Porque aquela história dela ter ficado com o namorado de uma amiga se espalhou.

E o amor pelo menino?

Não gosto mais dele. Não quero ver essas pessoas nunca mais na minha vida. Era amor que se transformou em raiva. Não quero voltar para aquele lugar.

Como tem sido a sua rotina?

Fico no computador, jogo bola com o meu irmão. Já não mexo mais em e-mail, Facebook, MSN. Não saio nas ruas, tenho medo de encontrar alguém da escola. Tenho vergonha.
A mãe de X. agora pensa no futuro da menina
A mãe de X. agora pensa no futuro da menina Foto: Thiago Freitas / Extra

Mãe busca Justiça e um novo colégio

"Vou até o inferno, se for preciso, mas quero que esse caso seja solucionado e que haja Justiça", diz a mãe de X. Ela já pesquisa novas escolas para matricular a filha no ano que vem:

– Já estou buscando colégios particulares. Vou à Universidade Veiga de Almeida, no Maracanã, para buscar psicólogos. Quando estive na 19ª DP (Tijuca), eles me deram um encaminhamento para os psicólogos de lá.
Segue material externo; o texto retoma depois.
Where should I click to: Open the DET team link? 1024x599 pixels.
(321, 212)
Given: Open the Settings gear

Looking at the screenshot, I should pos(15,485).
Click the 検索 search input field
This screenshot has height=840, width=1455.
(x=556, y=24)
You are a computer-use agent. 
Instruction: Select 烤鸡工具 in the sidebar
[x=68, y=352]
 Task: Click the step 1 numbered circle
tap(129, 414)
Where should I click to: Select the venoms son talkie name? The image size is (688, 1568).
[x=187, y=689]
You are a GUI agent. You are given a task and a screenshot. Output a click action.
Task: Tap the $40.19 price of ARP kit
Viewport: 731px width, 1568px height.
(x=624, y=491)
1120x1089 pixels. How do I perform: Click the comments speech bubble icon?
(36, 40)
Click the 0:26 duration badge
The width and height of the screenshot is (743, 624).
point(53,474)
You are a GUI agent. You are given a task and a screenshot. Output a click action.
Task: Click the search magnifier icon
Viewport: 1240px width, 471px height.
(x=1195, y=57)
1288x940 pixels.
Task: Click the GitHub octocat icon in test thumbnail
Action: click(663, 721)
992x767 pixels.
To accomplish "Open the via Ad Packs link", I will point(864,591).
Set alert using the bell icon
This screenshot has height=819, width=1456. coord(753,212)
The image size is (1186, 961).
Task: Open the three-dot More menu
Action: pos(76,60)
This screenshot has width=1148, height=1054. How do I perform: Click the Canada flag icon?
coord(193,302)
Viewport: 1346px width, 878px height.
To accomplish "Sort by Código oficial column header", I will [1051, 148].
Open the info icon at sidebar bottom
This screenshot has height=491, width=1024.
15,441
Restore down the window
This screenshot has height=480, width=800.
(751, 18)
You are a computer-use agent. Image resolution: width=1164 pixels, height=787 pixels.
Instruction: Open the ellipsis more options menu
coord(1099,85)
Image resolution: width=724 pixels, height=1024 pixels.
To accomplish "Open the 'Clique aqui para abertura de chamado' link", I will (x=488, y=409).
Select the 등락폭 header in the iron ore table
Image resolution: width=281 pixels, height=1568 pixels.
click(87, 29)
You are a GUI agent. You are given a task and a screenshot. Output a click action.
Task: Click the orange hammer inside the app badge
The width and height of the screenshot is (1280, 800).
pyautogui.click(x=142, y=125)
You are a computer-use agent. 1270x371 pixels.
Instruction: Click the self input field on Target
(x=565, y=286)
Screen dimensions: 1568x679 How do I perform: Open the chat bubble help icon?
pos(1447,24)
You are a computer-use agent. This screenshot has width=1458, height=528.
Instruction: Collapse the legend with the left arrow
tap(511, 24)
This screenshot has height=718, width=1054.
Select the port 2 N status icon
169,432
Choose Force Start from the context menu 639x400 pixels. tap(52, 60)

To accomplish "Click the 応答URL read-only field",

Ela acredita que o acompanhamento será fundamental para o desenvolvimento da adolescente, que já apresenta um comportamento diferente do normal.

Mudança de rotina

– Minha filha está comendo desesperadamente. Ela não fazia isso. Anda muito calada, não quer ir à rua, tem vergonha – conta a mãe, acrescentando ter largado o emprego depois do episódio com a filha.

X. está afastada da escola municipal desde o dia 26, quando contou para a mãe o episódio.

Grupo de apoio para ajudar em sindicância

A partir de hoje, uma equipe do Grupo Interdisciplinar de Apoio às Unidades Escolares, composto por psicólogos, assistentes sociais e pedagogos, vai ajudar na sindicância administrativa que foi aberta pela 2ª Coodenadoria Regional de Educação (CRE) para apurar o caso. A informação é da assessoria de imprensa da Secretaria municipal de Educação. A secretaria, no entanto, disse que só vai comentar o procedimento administrativo quando ele for finalizado.

A mãe de X. recebeu, na última sexta-feira, um telegrama da Coordenadoria Regional de Educação, pedindo que compareça com a menina na CRE no dia 21 de dezembro. Ela teme que a coordenadoria desista do acordo de que X. poderá fazer as provas que faltam em casa.

– Só espero que eles não mudem o que ficou combinado. Não podem mudar isso.

A secretaria não se pronunciou sobre o que será discutido no encontro.